> _Problem_
Once you find the line with "The width and height of the screenshot is (520, 390)." in the entries below, return exactly every line from it through the line with "482x322 pixels.".

Collected data entries:
--- START ---
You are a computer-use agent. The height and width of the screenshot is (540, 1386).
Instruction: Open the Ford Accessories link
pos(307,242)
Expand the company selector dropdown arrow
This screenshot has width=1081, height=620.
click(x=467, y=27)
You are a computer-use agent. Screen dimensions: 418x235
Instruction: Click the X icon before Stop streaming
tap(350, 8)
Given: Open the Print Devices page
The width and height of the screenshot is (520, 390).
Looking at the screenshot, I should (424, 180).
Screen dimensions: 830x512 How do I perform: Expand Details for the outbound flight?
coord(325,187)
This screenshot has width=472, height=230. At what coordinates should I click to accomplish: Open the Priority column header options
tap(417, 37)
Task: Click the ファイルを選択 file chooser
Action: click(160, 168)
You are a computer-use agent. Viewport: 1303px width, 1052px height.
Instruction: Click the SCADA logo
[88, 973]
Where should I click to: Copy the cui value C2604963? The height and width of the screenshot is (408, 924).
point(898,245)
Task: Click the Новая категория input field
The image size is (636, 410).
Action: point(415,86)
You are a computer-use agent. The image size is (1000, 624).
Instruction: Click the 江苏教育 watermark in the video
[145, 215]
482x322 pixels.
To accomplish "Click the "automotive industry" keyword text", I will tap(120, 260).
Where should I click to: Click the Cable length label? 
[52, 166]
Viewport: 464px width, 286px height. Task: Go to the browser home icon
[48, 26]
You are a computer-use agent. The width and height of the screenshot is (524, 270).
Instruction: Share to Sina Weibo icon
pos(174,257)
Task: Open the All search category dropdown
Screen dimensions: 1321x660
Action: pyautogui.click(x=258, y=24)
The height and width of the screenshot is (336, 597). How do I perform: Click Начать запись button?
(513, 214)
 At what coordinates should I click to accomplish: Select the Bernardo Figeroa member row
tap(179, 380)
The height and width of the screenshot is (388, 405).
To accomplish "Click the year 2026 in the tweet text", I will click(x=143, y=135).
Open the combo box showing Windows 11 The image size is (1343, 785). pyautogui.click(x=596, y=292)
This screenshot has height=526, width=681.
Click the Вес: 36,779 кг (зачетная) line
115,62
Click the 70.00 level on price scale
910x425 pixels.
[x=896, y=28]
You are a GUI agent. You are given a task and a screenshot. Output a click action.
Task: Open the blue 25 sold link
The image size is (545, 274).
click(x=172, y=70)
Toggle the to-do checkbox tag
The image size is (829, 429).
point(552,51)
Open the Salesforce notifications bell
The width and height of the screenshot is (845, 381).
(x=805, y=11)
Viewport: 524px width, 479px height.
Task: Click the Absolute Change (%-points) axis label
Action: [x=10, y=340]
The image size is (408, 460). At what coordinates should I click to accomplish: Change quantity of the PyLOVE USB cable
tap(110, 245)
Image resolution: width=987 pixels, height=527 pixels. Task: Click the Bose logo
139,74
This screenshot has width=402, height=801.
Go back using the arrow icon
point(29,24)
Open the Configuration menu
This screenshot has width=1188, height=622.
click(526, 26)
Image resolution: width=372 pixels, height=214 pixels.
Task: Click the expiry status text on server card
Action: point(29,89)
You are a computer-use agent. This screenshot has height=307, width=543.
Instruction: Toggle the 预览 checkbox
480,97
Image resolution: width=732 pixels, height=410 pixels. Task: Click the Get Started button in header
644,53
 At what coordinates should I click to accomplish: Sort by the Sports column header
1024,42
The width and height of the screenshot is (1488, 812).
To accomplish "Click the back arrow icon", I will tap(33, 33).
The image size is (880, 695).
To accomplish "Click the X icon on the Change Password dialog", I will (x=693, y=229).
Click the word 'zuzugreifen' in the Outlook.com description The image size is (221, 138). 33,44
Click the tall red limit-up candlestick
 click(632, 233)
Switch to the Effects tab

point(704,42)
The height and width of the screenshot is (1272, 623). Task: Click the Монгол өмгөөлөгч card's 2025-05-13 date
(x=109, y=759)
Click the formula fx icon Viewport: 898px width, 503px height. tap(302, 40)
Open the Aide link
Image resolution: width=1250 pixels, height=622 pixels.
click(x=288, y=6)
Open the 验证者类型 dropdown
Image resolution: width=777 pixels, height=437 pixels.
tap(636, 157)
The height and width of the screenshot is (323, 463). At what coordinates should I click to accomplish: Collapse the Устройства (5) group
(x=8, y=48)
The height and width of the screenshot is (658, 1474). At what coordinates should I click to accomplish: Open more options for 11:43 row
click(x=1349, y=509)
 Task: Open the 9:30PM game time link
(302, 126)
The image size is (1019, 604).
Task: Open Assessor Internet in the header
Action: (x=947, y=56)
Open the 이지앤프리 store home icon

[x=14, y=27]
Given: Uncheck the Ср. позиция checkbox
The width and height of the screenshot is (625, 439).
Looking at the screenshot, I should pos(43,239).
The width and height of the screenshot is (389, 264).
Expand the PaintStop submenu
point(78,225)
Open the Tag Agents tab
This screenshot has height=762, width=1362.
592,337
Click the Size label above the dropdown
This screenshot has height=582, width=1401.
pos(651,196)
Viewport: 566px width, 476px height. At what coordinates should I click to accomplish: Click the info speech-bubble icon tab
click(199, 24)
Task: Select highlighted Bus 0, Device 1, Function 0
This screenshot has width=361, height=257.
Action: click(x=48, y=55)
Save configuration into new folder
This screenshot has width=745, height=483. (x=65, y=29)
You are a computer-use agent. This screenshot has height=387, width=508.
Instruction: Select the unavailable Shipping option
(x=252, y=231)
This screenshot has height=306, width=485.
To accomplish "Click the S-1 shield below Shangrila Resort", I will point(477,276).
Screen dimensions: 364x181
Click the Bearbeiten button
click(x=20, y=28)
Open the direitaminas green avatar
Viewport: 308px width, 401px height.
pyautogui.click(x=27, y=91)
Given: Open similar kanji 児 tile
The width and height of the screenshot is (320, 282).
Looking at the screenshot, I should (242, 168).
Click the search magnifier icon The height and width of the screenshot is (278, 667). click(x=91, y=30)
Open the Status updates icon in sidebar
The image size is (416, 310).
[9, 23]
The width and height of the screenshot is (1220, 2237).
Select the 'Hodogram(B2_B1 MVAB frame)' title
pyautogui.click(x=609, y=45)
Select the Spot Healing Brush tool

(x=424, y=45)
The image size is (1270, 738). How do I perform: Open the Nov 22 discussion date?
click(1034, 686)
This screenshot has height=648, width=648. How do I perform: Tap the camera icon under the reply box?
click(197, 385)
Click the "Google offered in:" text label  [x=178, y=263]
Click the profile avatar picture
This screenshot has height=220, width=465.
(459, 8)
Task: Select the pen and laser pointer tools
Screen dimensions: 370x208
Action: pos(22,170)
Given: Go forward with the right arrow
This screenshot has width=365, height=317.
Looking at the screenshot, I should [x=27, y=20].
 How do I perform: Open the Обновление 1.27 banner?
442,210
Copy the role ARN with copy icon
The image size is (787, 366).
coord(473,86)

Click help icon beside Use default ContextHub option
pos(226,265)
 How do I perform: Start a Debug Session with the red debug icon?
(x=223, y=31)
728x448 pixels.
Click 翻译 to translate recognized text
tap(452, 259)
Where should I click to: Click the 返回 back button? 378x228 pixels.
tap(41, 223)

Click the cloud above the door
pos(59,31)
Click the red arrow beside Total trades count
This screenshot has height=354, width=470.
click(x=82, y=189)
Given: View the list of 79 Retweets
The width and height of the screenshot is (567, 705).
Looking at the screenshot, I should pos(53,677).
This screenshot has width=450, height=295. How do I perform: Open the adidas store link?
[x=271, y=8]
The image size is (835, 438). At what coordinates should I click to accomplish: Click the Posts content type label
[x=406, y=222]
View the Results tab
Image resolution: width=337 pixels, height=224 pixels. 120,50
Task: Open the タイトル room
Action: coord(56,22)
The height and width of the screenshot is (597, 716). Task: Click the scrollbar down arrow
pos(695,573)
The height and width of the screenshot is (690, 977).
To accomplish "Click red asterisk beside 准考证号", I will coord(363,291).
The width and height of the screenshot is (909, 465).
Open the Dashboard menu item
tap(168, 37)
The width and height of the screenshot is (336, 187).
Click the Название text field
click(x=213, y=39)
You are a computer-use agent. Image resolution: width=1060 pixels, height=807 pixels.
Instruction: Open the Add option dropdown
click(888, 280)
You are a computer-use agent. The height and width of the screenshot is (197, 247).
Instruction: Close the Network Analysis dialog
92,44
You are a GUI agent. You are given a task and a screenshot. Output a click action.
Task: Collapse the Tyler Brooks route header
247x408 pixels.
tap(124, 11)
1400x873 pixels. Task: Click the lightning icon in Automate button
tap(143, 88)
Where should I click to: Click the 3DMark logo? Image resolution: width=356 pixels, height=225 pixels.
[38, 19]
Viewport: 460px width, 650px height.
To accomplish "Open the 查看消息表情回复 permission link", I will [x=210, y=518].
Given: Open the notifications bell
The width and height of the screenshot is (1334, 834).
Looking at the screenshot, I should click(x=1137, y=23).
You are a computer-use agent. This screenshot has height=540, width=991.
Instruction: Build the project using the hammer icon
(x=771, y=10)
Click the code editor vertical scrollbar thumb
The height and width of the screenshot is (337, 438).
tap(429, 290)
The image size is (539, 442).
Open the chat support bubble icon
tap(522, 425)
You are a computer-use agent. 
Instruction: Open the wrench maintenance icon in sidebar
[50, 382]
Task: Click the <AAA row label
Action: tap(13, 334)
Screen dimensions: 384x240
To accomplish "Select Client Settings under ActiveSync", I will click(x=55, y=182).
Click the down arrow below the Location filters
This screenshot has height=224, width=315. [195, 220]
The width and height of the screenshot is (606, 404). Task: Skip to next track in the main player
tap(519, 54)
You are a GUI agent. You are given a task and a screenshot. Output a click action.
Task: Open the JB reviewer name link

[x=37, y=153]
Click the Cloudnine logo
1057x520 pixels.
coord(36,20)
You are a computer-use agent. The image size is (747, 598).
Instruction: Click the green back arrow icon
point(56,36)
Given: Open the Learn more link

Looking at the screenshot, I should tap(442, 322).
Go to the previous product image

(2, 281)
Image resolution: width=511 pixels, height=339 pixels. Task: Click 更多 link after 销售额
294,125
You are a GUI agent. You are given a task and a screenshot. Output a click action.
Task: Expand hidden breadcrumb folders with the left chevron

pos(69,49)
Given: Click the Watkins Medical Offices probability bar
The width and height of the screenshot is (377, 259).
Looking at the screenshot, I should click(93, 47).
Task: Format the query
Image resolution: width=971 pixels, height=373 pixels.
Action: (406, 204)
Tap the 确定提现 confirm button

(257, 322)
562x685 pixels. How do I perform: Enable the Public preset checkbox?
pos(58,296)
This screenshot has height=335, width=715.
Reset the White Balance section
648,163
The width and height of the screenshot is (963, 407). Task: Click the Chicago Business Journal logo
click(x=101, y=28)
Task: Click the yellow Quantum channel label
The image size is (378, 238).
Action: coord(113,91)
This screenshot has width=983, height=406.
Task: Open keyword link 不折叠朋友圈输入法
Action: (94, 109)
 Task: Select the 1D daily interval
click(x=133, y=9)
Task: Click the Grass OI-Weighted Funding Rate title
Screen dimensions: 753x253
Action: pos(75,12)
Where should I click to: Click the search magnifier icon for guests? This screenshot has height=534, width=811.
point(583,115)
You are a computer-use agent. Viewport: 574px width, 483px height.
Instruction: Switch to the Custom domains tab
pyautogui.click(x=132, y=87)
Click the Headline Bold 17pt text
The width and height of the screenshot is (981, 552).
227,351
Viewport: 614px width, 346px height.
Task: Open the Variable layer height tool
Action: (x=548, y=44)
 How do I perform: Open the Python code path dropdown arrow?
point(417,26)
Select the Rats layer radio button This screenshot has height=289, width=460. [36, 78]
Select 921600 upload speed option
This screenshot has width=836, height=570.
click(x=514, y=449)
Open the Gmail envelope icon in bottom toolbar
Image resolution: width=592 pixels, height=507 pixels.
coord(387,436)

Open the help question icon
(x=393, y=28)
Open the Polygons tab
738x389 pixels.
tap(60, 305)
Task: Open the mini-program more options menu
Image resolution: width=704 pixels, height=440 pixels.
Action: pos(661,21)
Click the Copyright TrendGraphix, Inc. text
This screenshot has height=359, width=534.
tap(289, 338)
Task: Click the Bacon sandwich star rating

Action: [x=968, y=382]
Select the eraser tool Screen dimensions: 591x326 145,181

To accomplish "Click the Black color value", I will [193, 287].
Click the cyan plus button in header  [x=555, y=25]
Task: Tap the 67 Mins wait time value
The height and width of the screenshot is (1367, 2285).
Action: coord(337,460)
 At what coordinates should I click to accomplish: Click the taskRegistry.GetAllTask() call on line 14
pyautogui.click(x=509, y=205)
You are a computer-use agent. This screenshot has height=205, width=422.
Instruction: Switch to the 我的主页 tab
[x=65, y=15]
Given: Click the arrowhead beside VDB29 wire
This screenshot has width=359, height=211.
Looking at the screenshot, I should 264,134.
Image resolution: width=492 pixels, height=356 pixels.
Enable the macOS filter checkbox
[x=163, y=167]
--- END ---
> _Exercise result_
The width and height of the screenshot is (520, 390).
Looking at the screenshot, I should (424, 180).
Screen dimensions: 830x512 How do I perform: Expand Details for the outbound flight?
coord(325,187)
This screenshot has width=472, height=230. At what coordinates should I click to accomplish: Open the Priority column header options
tap(417, 37)
Task: Click the ファイルを選択 file chooser
Action: click(160, 168)
You are a computer-use agent. Viewport: 1303px width, 1052px height.
Instruction: Click the SCADA logo
[88, 973]
Where should I click to: Copy the cui value C2604963? The height and width of the screenshot is (408, 924).
point(898,245)
Task: Click the Новая категория input field
The image size is (636, 410).
Action: point(415,86)
You are a computer-use agent. The image size is (1000, 624).
Instruction: Click the 江苏教育 watermark in the video
[145, 215]
482x322 pixels.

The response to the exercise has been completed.